Um es gleich vorweg zu sagen: Von Butter bekommt man keinen Herzinfarkt und Margarine schützt nicht davor! Butter ist ein leicht bekömmliches und wohlschmeckendes Fett, das guten Gewissens in Maßen genossen werden darf. Übrigens hat Margarine genau so viele Kalorien wie Butter, sie bietet auch hier keinen Vorteil.

Bei den Ölen gelten nach dem derzeitigen Kenntnisstand Oliven- und Rapsöl als besonders empfehlenswert, weil sie eine besonders günstige Fettsäure-Zusammensetzung haben (viele ungesättigte Fettsäuren, Rapsöl zusätzlich Omega-3-Fettsäuren).

Mit Sonnenblumen-, Weizenkeim- und Maiskeimöl sollte dagegen geiziger umgegangen werden, da sie viele Omega-6-Fettsäuren enthalten. Die sind zwar auch wichtig für den Körper, wir haben in den letzten Jahren jedoch zu viel davon verzehrt und gleichzeitig zu wenig Omega-3-Fettsäuren.
Um dieses Ungleichgewicht wieder "gerade zu biegen", empfehlen die Ernährungswissenschaftler, lieber mehr Raps- und Olivenöl zu verwenden.

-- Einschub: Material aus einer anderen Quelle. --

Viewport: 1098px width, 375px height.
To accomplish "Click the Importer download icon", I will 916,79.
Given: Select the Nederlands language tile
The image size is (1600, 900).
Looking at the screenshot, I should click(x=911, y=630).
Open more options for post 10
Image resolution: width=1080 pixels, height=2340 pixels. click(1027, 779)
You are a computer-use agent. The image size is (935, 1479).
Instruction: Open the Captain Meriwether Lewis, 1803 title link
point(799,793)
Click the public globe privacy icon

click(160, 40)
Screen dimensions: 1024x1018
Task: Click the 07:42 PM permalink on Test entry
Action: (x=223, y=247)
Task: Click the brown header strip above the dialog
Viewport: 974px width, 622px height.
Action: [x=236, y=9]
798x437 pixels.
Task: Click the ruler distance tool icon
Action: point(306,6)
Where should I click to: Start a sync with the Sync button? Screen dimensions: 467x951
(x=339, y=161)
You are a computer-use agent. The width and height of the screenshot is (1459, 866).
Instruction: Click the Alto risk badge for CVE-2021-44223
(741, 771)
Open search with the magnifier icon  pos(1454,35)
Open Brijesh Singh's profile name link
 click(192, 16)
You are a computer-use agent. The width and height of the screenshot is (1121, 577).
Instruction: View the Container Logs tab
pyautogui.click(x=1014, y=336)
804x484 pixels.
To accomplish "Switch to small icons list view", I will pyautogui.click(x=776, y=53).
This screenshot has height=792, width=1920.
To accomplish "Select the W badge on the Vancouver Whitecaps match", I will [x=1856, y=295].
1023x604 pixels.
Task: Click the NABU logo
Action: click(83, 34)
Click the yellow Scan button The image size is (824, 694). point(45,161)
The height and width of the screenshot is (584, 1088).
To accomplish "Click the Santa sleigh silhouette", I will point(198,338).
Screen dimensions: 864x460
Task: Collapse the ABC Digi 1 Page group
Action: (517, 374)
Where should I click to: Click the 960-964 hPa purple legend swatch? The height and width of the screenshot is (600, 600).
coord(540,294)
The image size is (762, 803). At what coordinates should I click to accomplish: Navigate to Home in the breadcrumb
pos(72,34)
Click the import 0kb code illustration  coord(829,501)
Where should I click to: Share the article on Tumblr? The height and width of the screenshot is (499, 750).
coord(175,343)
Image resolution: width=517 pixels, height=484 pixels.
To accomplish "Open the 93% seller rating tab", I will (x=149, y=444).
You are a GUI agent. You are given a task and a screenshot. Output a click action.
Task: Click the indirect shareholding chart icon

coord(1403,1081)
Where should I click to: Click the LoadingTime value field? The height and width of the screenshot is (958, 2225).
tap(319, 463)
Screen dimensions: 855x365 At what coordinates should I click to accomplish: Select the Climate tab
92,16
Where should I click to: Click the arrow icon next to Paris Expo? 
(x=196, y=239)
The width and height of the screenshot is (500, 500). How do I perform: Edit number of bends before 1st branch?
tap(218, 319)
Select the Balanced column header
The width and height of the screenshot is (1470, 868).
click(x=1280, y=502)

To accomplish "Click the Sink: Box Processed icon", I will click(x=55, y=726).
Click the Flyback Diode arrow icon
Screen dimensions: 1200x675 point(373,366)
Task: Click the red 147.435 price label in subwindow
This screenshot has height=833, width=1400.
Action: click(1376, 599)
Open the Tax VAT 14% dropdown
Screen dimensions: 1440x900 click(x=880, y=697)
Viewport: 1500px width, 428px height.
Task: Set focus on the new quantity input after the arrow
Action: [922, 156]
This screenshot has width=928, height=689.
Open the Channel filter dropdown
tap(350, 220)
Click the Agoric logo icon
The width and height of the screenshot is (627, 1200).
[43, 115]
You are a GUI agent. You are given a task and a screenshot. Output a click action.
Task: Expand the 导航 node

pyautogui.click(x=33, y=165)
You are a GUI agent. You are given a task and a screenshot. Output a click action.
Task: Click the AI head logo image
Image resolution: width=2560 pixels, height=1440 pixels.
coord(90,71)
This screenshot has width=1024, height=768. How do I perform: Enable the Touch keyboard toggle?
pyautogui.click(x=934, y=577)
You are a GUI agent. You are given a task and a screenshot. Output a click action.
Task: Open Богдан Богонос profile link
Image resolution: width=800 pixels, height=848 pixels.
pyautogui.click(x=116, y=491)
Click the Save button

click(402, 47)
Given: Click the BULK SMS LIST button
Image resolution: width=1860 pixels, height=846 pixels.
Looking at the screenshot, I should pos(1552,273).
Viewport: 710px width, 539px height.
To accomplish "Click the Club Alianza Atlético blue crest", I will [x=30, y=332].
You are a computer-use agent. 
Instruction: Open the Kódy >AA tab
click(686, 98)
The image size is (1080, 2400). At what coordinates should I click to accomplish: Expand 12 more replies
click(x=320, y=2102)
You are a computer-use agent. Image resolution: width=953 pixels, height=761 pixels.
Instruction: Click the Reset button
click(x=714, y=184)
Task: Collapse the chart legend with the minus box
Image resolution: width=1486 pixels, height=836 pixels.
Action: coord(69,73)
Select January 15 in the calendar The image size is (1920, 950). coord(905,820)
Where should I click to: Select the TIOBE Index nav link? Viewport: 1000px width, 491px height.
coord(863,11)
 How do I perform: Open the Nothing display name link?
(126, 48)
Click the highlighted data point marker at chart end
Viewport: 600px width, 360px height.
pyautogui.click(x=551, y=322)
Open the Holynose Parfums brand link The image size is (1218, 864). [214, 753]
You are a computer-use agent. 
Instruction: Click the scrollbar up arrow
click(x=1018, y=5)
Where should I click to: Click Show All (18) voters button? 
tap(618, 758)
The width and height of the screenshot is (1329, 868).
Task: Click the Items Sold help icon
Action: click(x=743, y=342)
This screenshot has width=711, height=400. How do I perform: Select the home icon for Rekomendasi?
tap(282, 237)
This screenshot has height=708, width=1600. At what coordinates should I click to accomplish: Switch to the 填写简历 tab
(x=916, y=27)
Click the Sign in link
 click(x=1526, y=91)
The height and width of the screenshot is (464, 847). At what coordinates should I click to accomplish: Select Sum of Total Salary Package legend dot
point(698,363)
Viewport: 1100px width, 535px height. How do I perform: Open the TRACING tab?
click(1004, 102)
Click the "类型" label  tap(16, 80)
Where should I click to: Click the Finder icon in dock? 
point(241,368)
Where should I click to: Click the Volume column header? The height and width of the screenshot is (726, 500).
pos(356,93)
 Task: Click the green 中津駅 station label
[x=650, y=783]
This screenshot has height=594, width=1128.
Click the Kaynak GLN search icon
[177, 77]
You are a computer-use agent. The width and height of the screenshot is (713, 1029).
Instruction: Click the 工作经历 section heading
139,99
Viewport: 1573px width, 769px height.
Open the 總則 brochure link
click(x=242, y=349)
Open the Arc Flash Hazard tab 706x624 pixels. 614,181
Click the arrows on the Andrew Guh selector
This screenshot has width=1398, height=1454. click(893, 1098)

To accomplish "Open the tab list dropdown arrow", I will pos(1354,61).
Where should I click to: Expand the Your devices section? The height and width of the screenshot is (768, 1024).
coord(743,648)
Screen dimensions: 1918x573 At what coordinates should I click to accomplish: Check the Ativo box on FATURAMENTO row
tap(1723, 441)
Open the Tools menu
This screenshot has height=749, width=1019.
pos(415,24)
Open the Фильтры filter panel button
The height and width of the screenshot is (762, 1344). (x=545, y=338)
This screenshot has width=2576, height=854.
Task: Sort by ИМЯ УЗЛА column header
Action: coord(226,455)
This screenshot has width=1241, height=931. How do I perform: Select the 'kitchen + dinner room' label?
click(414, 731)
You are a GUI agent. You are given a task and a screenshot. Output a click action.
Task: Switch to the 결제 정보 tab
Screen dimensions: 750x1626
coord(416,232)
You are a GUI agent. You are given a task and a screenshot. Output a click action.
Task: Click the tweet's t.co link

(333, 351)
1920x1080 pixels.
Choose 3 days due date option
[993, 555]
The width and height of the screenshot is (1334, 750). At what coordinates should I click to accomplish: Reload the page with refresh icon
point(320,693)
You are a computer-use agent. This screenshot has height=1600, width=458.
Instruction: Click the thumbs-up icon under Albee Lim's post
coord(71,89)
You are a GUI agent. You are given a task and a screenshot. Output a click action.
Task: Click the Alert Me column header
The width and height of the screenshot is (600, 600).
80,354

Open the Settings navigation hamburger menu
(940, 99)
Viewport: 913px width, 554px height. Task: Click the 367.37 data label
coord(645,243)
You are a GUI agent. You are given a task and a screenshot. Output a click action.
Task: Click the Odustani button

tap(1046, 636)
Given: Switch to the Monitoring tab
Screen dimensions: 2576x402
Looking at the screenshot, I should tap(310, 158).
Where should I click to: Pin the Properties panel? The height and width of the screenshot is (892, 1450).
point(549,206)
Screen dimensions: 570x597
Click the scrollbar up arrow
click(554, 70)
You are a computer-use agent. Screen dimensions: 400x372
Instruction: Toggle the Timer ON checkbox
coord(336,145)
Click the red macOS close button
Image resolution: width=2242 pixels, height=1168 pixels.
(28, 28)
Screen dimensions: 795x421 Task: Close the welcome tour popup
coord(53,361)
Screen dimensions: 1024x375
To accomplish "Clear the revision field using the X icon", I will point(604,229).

Wer kalt gepresste Öle bevorzugt, nimmt neben Fettsäuren auch zahlreiche Begleitstoffe aus der jeweiligen Ölfrucht oder Samenart auf, die zum Teil gesundheitliche Wirkungen haben, z. B. den Cholesterinspiegel oder den Blutdruck senken können. Doch kalt gepresste Öle sind in der Regel nur für die kalte Küche geeignet, weil sie nicht sehr hitzestabil sind.
Eine Ausnahme stellt das kalt gepresste Olivenöl dar, das universell einsetzbar ist. Zum Braten oder Fritieren sollten bei anderen Ölsaaten lieber die raffinierten und damit hitzebeständigen Sorten ausgewählt werden.

Von den fettreichen Lebensmitteln wären dann noch die Nüsse zu erwähnen. Als Kalorienbomben oft verpönt, haben sie sich inzwischen in großen Studien als herzschützend erwiesen. Eine Handvoll täglich genügte - das ist beispielsweise eine praktische Zwischenmahlzeit.